I won’t sully THT’s message board, but I will sully mine.

So this Dave character does not come to THT to see the gang there talk about a service you have to pay for.  But, he DOES come to THT to read for free all the work the guys there put out with their time and effort.

Hubris.


#74    Brian Cartwright      (see all posts) 2010/03/11 (Thu) @ 18:35

Tango/67
“in order to do the “right” translation, you need to include number of years to pro ball as a parameter.  Otherwise, you will age every A player as jumping straight to MLB. “

In my pre-THT version, and now, I do not *explicitly* count the number of years to pro ball.

In the prior version, I measured how everyone in each minor league did in that league, and used matched pairs to compare with how they did in their first couple years in MLB. It was assumed that there was little difference between leagues on the mean age of when players entered MLB, and that players in the same league would take a similar amount of time to reach MLB. I then broke down each minor league by the age of the player. Looking at those factors, I decided to use younger, at or older than average age for each league. HR, BB & SO were the only ones with significant differences, and the differences were more pronounced the younger the average age of the league.

In the current version for THT, I first developed an aging curve, of which you have a copy. Again, I did not calculate the number of years between the minor league and major league stat lines being compared, but instead looked at the player’s age in each stat line, then adjusted the stats according to the aging curve before building the matched pairs.

It would not suffice to only state that a player took three years to go from the Carolina league to MLB, as 19 to 22 would yield a different result than 21 to 24. I am looking at where the player is along the aging curve at each step.

The projection is then a three year weighted mean of the park, age & league neutral MLE, regressed, with aging added back in a year at a time.


#75    David Gassko      (see all posts) 2010/03/16 (Tue) @ 13:15

By the way, we’ve now fixed the pitcher MLEs as well. Note that even after the fix, Stephen Strasburg projects for a 2.86 ERA.

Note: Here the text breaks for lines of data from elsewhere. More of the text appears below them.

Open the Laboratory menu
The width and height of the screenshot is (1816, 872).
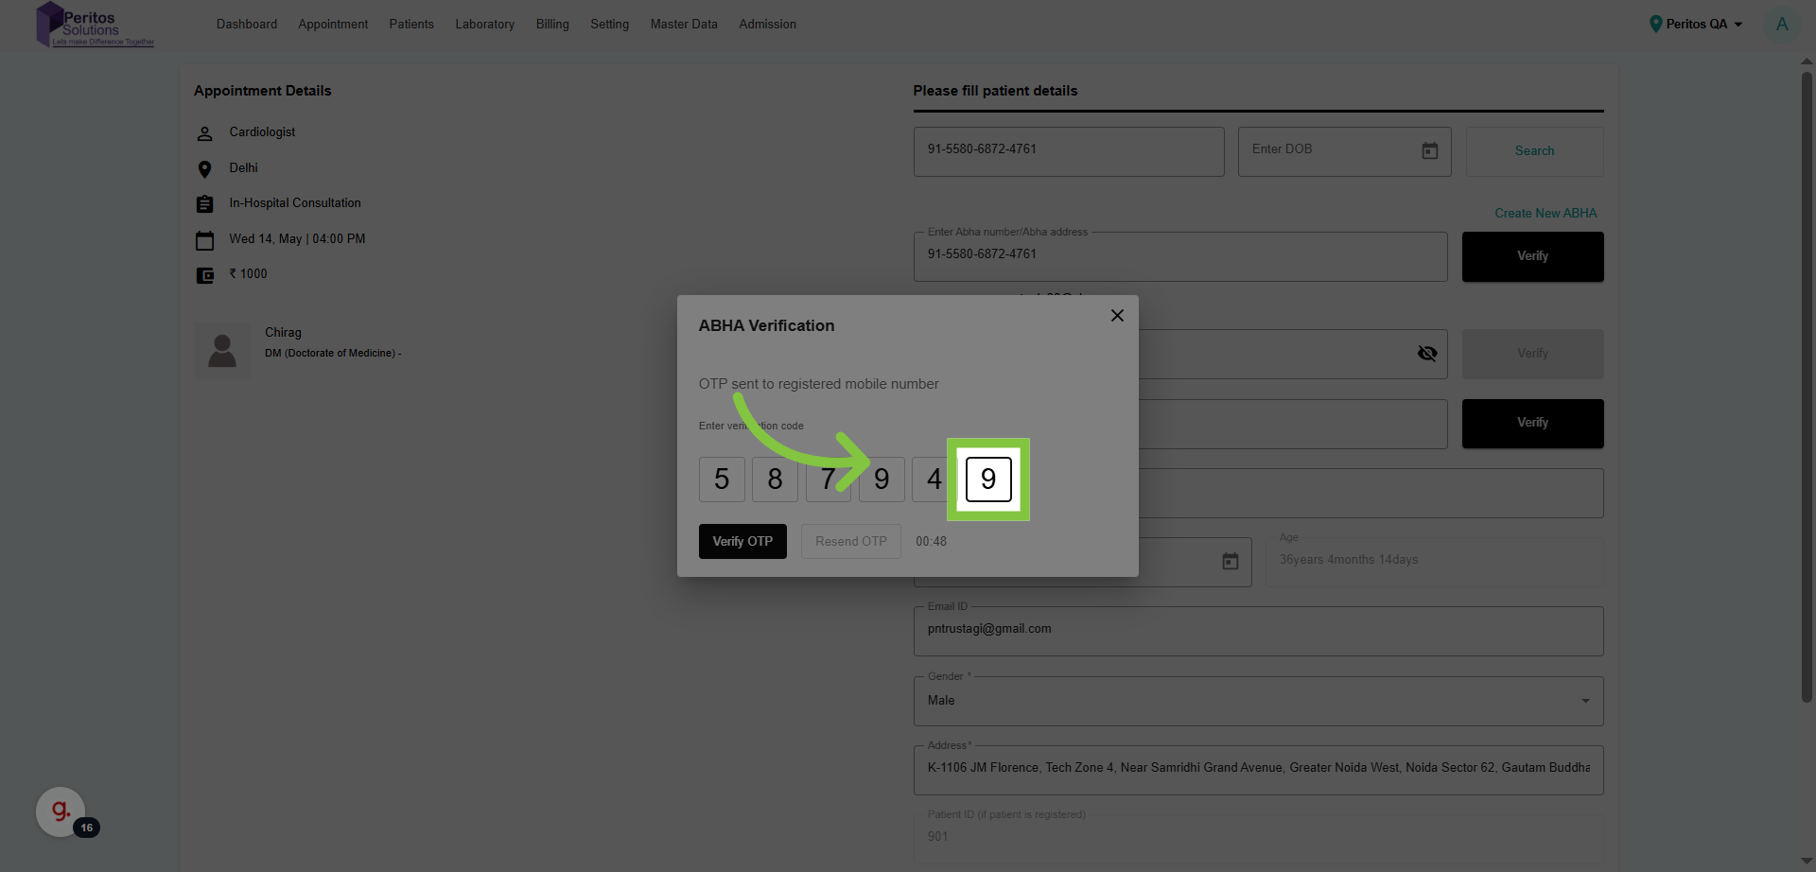[484, 25]
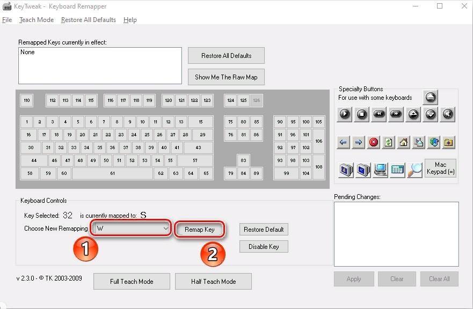Click the Play media specialty button
This screenshot has width=473, height=309.
click(345, 114)
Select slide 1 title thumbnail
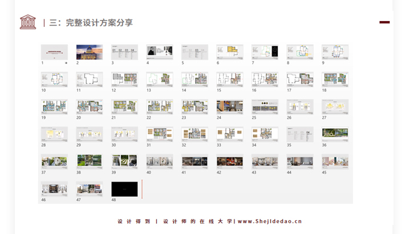 (54, 52)
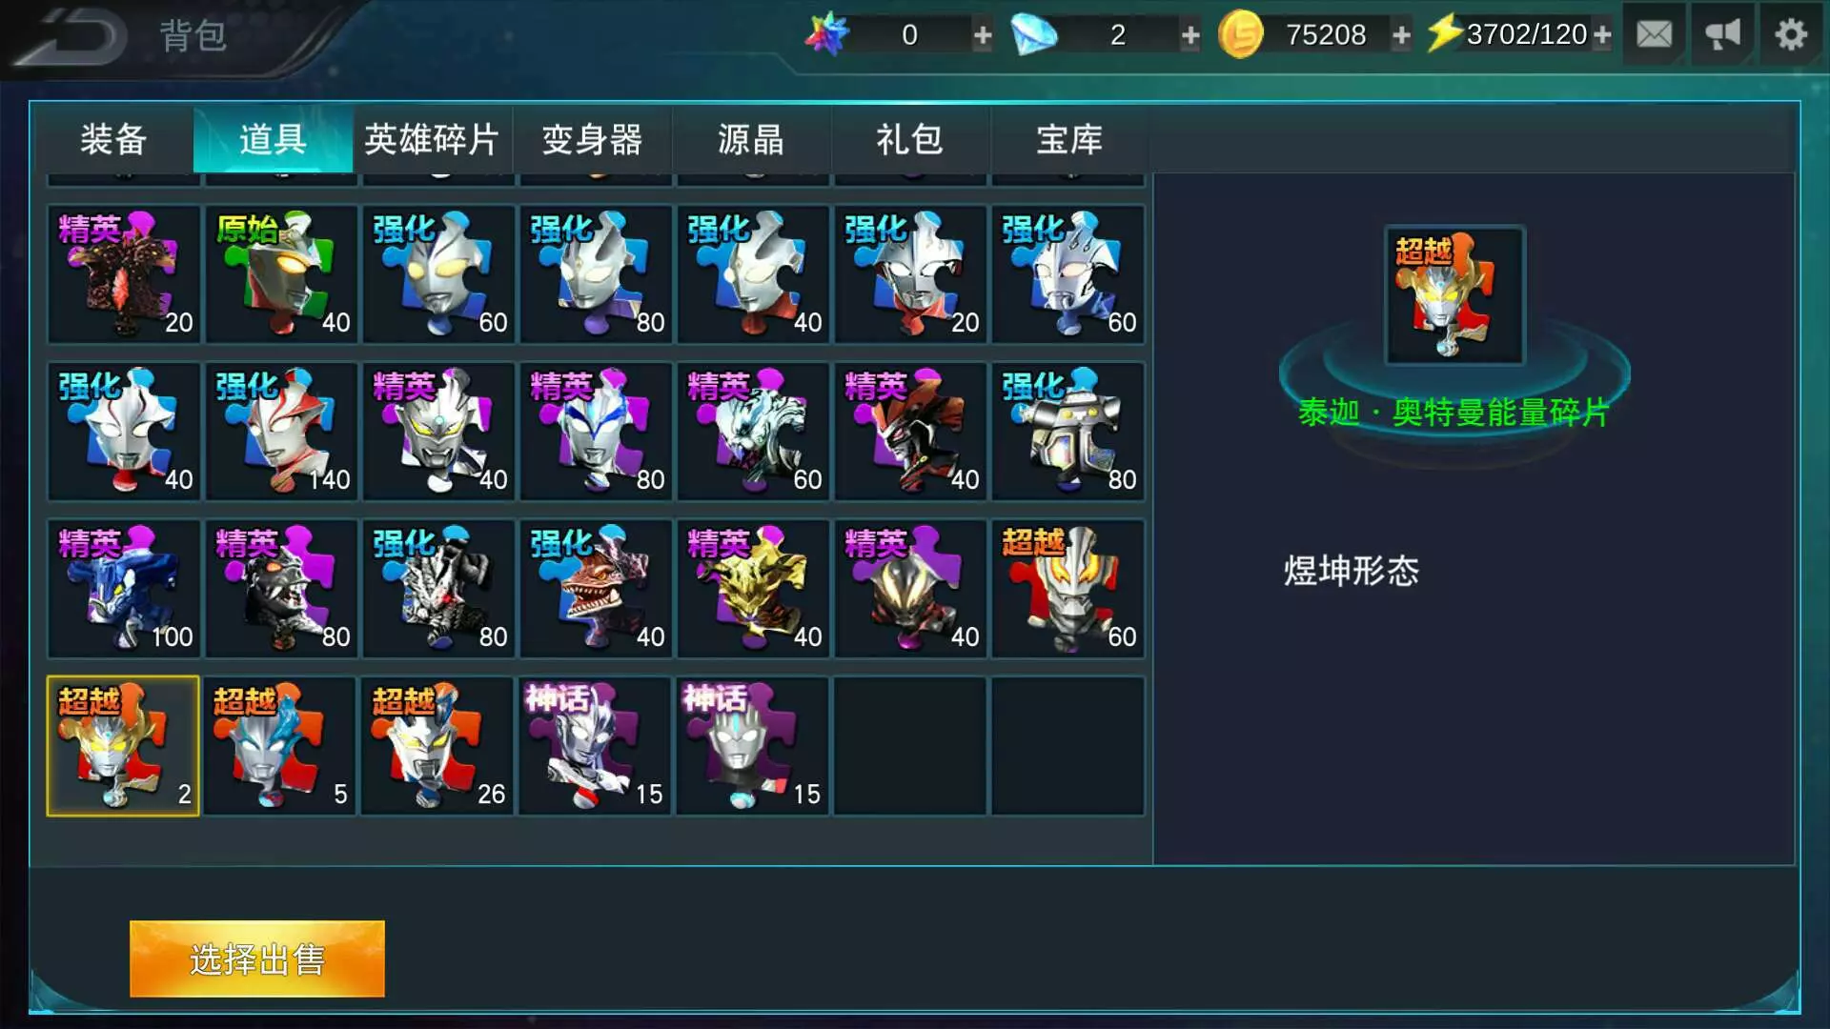The width and height of the screenshot is (1830, 1029).
Task: Open the announcements megaphone icon
Action: [1722, 35]
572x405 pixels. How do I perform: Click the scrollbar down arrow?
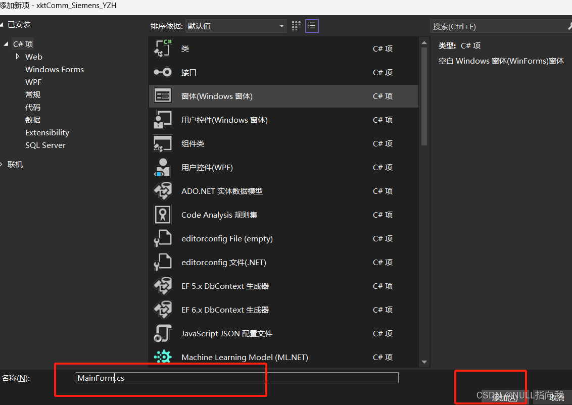[x=424, y=362]
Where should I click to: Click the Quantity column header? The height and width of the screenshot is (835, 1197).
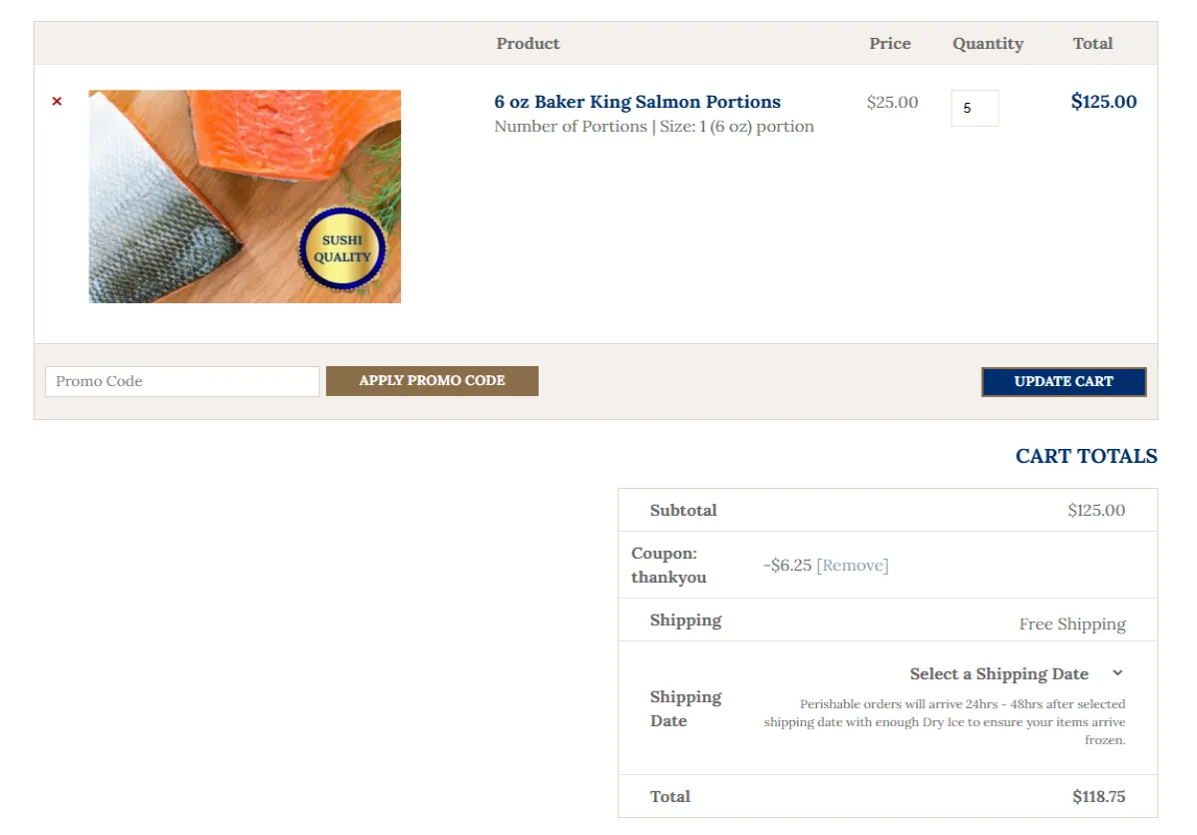point(988,43)
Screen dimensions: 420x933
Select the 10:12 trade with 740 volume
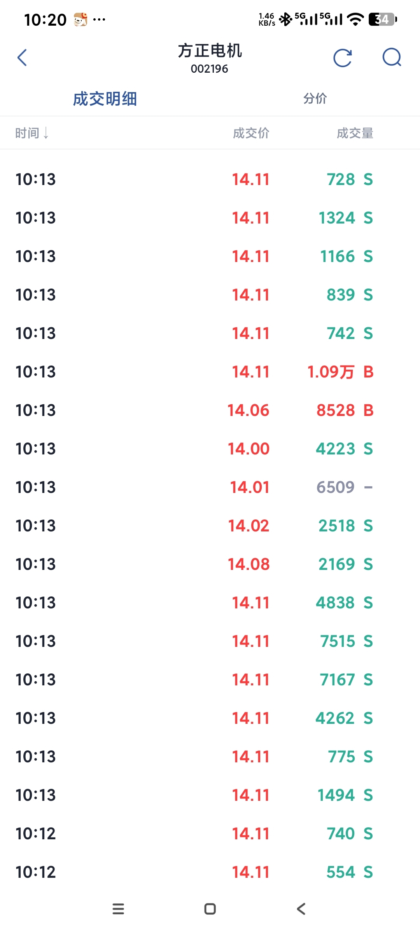pos(210,834)
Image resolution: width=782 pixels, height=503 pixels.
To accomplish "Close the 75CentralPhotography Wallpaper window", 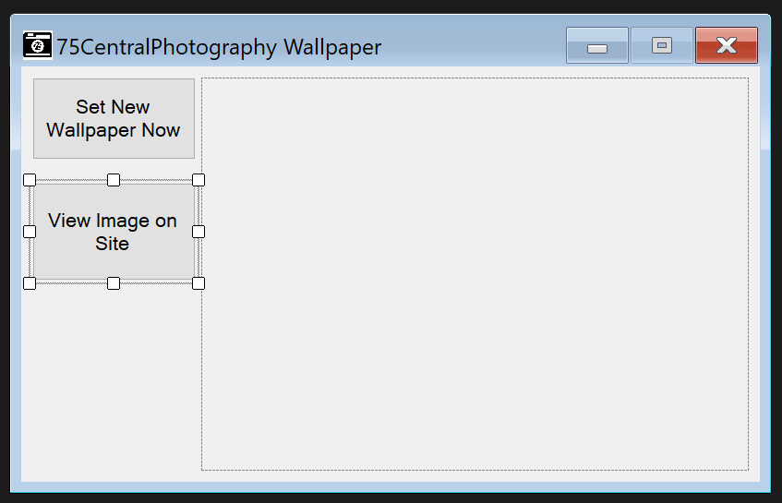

#76    Brian Cartwright      (see all posts) 2010/03/16 (Tue) @ 13:31

I saw Kevin Goldstein speak last week on the BP book tour, and in response to a question stated that Strasburg had the highest scouting reports of a generation, and said the nearest comparison was Mark Prior. Indeed, my projections for Strasburg coming out of college are very similar to the ones I have for Prior, with even a few more strikeouts, but likely within the margin of error.


#77    Tangotiger      (see all posts) 2010/03/16 (Tue) @ 14:40

I just started a thread up on this issue.